Abolition of slavery timeline - Wikipedia, the free encyclopedia
If u insist on being wikipedia warriors.
1102: Trade in slaves and serfdom ruled illegal in London: Council of London (1102)
1117: Slavery abolished in Iceland
1214: The Statute of the Town of Korčula (Croatia) abolishes slavery.[4]
1215: Magna Carta signed. Clause 30, commonly known as Habeas Corpus, would form the basis of a law against slavery in English common law
1256: The Liber Paradisus is promulgated. The Comune di Bologna abolishes slavery and serfdom and releases all the serfs in its territories
1274: Landslova (Land's Law) in Norway mentions only former slaves, which indicates that slavery was abolished in Norway
1315: Louis X, king of France, publishes a decree proclaiming that "France" signifies freedom and that any slave setting foot on the French ground should be freed[5]
1335: Sweden (including Finland at the time) makes slavery illegal. Though this is not enacted. A true abolishion of slavery does not occur until 1813.[6]
1416: Republic of Ragusa (modern day Dubrovnik, Croatia) abolished slavery and slave trading
1435: Papal Encyclical - Sicut Dudum - of Pope Eugene IV banning enslavement on pain of excommunication.
Pfff...
1537: Pope Paul III forbids slavery of the indigenous peoples of the Americas as well as of any other new population that would be discovered, indicating their right to freedom and property. However, only Catholic countries apply it, and state that they cannot possibly enforce what happens in the distant colonies (Sublimus Dei).
1542: Spain enacted the first European law abolishing colonial slavery in 1542, but was forced to weaken these laws by 1545.
1683: The Spanish crown abolishes slavery of indigenous prisoners of war in Chile. Non prisoner of war indigenous slavery was already illegal.[12]
1701: The Lord Chief Justice rules that a slave became free as soon as he arrived in England.
1723: Russia abolishes outright slavery but retains serfdom
1772: Somersett's case held that no slave could be forcibly removed from Britain. This case was generally taken at the time to have decided that the condition of slavery did not exist under English law in England and Wales, and emancipated the remaining ten to fourteen thousand slaves or possible slaves in England and Wales, who were mostly domestic servants.
And so on and so forth.
Don't history lesson me spanky. I read more history than you can possibly imagine.

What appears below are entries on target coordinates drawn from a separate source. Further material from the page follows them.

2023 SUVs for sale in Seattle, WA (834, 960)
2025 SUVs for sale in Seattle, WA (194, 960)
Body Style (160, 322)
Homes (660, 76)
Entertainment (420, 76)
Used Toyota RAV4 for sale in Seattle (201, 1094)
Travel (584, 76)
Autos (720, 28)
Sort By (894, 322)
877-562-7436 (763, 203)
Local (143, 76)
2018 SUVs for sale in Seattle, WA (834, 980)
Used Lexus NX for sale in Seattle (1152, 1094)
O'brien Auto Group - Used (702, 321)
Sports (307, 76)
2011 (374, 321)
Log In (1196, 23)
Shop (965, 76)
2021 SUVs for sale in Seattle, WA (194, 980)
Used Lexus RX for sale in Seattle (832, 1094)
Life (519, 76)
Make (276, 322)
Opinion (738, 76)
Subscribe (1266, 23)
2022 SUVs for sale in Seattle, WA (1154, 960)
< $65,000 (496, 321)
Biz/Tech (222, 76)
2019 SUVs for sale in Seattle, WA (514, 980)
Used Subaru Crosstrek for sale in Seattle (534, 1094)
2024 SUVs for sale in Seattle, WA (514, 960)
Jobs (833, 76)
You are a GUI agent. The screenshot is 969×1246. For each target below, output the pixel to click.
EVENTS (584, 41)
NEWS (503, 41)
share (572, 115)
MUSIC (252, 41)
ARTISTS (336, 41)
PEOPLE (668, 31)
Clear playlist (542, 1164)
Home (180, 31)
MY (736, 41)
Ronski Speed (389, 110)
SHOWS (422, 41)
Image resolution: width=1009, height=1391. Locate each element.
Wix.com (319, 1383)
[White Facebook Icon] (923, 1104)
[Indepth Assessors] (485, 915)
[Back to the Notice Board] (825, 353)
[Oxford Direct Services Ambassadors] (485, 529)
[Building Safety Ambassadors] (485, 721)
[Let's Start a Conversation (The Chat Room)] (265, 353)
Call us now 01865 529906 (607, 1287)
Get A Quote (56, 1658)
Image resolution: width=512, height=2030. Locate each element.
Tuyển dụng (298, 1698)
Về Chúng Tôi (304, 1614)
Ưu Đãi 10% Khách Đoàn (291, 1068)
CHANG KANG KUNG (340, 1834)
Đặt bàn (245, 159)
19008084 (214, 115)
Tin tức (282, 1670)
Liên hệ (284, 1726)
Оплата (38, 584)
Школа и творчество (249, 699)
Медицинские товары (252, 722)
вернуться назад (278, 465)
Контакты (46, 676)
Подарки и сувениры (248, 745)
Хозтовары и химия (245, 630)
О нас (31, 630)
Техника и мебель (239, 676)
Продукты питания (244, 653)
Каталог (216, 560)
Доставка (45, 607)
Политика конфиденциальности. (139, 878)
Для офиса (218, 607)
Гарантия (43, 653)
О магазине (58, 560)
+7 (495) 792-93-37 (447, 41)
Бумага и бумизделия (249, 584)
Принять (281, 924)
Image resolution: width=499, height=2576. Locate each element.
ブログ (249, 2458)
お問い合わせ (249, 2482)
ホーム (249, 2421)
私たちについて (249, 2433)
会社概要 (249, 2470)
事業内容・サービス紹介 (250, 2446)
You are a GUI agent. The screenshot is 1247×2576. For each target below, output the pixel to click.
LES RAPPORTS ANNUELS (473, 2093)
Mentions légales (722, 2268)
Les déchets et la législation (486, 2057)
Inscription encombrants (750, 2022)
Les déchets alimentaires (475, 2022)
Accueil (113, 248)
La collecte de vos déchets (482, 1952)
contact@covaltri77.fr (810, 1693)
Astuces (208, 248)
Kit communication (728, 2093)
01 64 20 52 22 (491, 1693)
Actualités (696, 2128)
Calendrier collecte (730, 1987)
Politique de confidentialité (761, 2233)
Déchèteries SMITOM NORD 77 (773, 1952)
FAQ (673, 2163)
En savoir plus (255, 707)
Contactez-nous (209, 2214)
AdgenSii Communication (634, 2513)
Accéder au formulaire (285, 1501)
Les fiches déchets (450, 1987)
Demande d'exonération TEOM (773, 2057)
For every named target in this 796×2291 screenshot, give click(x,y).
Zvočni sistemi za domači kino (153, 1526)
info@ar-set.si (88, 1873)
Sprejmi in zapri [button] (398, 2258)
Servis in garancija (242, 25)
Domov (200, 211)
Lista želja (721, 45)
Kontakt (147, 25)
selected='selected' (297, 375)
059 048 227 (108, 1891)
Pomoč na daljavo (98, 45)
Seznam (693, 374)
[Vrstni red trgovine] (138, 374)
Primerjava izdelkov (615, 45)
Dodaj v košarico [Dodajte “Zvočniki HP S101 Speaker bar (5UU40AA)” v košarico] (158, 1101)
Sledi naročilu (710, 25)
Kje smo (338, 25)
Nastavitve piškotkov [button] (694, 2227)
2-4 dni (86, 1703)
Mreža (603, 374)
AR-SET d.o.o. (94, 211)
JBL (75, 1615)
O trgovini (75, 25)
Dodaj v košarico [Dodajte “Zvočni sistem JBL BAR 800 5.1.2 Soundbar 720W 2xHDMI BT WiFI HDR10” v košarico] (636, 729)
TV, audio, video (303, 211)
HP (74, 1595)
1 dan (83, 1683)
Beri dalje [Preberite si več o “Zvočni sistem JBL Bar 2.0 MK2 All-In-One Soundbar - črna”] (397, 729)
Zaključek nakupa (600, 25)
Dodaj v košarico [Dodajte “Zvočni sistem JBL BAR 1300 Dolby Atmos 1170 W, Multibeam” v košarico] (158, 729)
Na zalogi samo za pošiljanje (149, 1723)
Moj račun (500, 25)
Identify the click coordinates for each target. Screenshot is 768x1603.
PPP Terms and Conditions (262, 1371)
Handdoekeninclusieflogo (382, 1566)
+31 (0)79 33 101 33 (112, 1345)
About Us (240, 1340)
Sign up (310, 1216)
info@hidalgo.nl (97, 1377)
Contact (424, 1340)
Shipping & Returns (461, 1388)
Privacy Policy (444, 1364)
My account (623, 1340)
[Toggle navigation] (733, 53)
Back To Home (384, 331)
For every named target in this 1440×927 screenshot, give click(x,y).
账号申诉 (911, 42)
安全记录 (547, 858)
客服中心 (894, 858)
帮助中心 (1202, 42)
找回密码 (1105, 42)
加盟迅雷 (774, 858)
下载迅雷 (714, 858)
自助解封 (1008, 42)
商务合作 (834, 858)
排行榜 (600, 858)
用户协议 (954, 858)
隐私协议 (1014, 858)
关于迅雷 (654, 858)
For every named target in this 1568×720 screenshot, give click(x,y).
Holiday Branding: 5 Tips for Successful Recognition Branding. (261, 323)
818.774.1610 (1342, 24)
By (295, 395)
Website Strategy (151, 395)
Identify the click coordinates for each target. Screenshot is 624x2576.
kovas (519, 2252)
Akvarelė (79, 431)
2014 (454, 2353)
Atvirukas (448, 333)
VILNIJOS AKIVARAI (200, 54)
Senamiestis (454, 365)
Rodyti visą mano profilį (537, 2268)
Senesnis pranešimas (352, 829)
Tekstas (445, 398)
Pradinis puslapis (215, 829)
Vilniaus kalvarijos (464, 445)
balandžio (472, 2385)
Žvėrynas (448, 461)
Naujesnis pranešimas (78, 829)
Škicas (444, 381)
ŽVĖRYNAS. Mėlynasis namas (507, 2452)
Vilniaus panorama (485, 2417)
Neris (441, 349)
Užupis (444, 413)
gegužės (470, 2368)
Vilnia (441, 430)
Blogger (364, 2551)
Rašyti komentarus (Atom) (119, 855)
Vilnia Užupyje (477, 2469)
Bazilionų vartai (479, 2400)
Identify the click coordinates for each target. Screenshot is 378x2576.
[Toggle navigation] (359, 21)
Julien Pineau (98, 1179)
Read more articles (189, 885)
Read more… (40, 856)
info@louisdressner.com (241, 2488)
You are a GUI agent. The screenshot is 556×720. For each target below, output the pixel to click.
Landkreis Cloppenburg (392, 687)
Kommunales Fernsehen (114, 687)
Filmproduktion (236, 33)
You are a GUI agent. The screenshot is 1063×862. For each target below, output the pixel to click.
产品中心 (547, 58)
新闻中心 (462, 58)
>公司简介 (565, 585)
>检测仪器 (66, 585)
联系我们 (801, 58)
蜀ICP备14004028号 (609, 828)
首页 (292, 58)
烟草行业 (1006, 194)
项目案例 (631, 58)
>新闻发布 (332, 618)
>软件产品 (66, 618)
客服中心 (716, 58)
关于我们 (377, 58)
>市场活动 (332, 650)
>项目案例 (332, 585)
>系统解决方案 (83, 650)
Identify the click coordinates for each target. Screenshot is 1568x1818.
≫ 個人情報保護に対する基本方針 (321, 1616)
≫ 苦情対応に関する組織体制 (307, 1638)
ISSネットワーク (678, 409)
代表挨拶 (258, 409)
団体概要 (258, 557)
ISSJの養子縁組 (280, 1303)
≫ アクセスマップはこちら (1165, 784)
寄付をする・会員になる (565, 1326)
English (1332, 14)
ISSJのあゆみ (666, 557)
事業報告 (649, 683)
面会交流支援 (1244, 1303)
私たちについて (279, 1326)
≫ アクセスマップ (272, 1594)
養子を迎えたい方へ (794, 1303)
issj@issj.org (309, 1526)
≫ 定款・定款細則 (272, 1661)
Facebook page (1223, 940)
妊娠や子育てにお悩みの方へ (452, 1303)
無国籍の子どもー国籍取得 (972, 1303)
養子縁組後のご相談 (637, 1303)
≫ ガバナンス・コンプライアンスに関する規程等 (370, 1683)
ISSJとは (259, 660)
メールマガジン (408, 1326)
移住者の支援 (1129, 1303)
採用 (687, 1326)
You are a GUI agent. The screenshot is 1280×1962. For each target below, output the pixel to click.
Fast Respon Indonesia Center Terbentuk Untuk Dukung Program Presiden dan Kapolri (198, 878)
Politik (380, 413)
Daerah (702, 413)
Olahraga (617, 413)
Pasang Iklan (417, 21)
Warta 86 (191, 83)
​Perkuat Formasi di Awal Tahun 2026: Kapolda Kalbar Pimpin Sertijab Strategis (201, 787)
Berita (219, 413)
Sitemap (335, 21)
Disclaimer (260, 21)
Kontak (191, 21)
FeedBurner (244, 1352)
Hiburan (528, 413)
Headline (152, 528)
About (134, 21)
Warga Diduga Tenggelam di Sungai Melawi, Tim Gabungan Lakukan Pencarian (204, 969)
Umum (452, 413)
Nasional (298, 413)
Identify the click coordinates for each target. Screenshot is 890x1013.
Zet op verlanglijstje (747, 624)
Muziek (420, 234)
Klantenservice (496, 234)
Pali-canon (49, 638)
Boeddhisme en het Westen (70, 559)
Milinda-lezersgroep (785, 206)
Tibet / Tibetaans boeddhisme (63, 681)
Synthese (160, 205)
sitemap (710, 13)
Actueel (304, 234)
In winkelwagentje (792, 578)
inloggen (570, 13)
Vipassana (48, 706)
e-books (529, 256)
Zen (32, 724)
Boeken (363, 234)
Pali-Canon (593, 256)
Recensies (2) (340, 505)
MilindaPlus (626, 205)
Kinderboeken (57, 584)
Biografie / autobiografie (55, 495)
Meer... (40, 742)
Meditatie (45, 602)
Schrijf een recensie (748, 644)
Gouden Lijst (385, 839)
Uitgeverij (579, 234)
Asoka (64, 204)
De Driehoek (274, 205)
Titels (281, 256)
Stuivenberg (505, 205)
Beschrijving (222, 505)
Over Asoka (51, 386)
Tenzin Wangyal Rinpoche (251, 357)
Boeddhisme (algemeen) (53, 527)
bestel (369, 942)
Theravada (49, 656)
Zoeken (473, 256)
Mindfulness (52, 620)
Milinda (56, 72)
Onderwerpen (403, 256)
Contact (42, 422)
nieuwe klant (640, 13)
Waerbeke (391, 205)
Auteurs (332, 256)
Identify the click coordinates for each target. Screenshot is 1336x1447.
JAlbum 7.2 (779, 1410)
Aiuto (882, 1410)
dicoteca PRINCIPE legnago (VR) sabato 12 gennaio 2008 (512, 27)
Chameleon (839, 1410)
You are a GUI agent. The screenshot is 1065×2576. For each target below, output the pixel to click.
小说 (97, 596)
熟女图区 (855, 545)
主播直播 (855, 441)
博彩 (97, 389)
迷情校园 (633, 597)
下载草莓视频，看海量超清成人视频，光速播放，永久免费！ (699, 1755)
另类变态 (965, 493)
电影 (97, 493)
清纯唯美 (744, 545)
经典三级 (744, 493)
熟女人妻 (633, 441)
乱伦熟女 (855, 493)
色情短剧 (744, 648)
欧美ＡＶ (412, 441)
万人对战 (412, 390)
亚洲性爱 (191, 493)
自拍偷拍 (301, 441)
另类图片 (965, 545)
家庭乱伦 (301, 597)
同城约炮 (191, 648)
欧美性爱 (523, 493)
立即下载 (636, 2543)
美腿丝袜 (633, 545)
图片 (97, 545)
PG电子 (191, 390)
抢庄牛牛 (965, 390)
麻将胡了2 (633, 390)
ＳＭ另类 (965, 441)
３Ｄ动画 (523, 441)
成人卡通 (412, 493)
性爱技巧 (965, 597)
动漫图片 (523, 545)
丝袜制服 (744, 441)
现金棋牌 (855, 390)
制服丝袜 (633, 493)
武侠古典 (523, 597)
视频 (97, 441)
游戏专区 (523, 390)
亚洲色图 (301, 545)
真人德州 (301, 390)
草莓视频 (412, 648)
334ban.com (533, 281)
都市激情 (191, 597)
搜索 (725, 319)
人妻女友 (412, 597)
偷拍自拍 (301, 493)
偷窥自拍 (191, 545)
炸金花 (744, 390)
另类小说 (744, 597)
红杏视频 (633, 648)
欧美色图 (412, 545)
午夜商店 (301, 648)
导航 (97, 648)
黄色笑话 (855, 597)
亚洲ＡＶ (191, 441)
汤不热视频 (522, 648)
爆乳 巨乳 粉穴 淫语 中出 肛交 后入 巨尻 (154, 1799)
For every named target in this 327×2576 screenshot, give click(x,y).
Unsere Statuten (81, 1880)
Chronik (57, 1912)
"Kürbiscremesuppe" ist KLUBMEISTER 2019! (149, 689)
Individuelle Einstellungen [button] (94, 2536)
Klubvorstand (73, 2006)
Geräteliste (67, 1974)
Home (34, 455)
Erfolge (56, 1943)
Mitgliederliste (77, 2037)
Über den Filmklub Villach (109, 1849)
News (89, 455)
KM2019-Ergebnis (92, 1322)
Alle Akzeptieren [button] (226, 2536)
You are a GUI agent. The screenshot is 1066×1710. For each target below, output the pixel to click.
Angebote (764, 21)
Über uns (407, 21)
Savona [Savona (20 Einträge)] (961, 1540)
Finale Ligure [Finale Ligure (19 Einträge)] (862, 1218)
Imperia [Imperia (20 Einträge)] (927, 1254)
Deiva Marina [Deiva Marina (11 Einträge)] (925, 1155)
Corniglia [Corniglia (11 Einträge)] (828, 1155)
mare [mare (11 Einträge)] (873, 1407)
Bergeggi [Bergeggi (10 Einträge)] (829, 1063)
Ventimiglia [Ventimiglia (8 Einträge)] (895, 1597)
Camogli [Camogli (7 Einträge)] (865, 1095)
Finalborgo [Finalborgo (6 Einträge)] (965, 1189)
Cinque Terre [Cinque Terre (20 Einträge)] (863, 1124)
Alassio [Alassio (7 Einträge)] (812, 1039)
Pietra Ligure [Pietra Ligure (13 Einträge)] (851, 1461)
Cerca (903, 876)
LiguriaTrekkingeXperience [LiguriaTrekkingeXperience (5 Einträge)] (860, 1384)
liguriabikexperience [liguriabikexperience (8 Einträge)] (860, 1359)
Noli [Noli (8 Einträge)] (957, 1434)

While the final nail in the coffin for slavery did come in France after the revolution; in the UK in 1833 and in Spain at the beginning of the same century, the reality of the situation is that slavery was only a thing in the colonies. I stated that on MAINLAND UK and FRANCE and SPAIN, slavery had been abolished before that. And that is true.
In the case of England, after the complete and total abolishion of slavery that was enforced in all colonies at the displeasure of many natives, especially in India where they even did a big revolt in 1858 and one of the causes for the revolt was because they banned slavery and freed all the slaves, and the indians didn't like that.